Labour’s ad-hoc approach, which tries to mitigate framework problems but does not attempt to remove them, is not confined to labelling.
At the start of 2026, Northern Ireland faces a new veterinary medicine border in the Irish Sea, whose effects the British Veterinary Association (BVA) claims could be ‘potentially devastating’ for human and animal health. So far, a ‘grace period’ has kept veterinary medicines moving from Great Britain to Ulster. This expires at the end of 2025 and the Government has been unable to negotiate an agreement to ensure medicines do not disappear from the Northern Irish market. Instead, Labour recently announced two schemes that it says will maintain supplies. Even Northern Ireland’s agriculture minister, Andrew Muir, who belongs to the fanatically pro-Brussels Alliance Party, expressed disappointment with these plans and suggested the Government was ‘overselling’ them. The BVA called on ministers to provide more ‘certainty’ and ‘detail’ around their proposals.
These are just two examples of the sea border becoming harder now or in coming months. Already in May, the Government implemented rigorous new rules for sending parcels to Northern Ireland, which persuaded many companies to stop supplying the province either permanently or on a temporary basis. From the start of June, pet owners were required to apply for new pet passports, microchip their pets and fill in extra forms to bring animals to Northern Ireland.
The Conservatives at least seemed guilty about the sea border and were clearly reluctant to implement it fully, even if ultimately they did little of substance to get rid of it.
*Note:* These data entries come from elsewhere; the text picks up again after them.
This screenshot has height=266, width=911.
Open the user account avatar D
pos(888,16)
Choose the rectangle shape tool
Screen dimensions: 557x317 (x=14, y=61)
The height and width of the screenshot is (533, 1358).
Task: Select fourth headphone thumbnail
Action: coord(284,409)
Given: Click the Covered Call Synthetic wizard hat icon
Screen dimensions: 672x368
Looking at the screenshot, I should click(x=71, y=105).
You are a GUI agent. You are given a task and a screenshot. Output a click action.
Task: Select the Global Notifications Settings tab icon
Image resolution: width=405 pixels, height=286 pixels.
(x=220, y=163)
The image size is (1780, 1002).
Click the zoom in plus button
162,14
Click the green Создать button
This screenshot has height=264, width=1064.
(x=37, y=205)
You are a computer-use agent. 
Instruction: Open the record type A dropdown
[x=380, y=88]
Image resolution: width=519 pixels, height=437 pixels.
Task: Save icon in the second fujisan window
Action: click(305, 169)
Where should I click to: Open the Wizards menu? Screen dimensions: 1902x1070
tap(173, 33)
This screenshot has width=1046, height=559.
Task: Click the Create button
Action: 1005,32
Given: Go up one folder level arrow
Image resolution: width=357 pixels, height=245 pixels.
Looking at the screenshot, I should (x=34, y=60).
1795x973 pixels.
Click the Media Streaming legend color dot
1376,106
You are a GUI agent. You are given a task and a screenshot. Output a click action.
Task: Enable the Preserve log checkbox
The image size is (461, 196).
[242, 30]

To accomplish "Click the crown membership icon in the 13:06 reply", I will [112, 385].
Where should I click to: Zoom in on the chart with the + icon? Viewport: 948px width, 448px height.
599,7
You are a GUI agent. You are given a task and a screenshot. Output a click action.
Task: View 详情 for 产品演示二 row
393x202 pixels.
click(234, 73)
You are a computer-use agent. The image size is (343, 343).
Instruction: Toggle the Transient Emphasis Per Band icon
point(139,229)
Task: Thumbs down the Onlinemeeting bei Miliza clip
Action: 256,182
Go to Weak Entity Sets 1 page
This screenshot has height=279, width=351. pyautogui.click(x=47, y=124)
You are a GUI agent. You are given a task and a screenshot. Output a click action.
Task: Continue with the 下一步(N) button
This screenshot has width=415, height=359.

In contrast, Labour has enforced the frontier enthusiastically, and the trade minister, Douglas Alexander, recently justified the province’s estrangement from the rest of the UK by referring to its ‘distinctive history, the significance of the Belfast Agreement’ and the imperative of maintaining a ‘hard won peace in Northern Ireland’. This was an unabashed defence of the sea border as a sop to Irish republicans and a declaration that Ulster is considered a ‘place apart’ from the rest of the UK by his Government.
In Northern Ireland, unionists felt understandably let down by successive Tory prime ministers. Despite their instinctive unionism, the Conservatives cut the province off from the rest of the UK to ‘get Brexit done’ and failed to repair this damage later. The idea, though, that the Labour Party would prove a more reliable custodian of the Union has become difficult to support. At best, the Government seems indifferent to Northern Ireland’s problems, and at worst, it supports the ever-hardening Irish Sea border.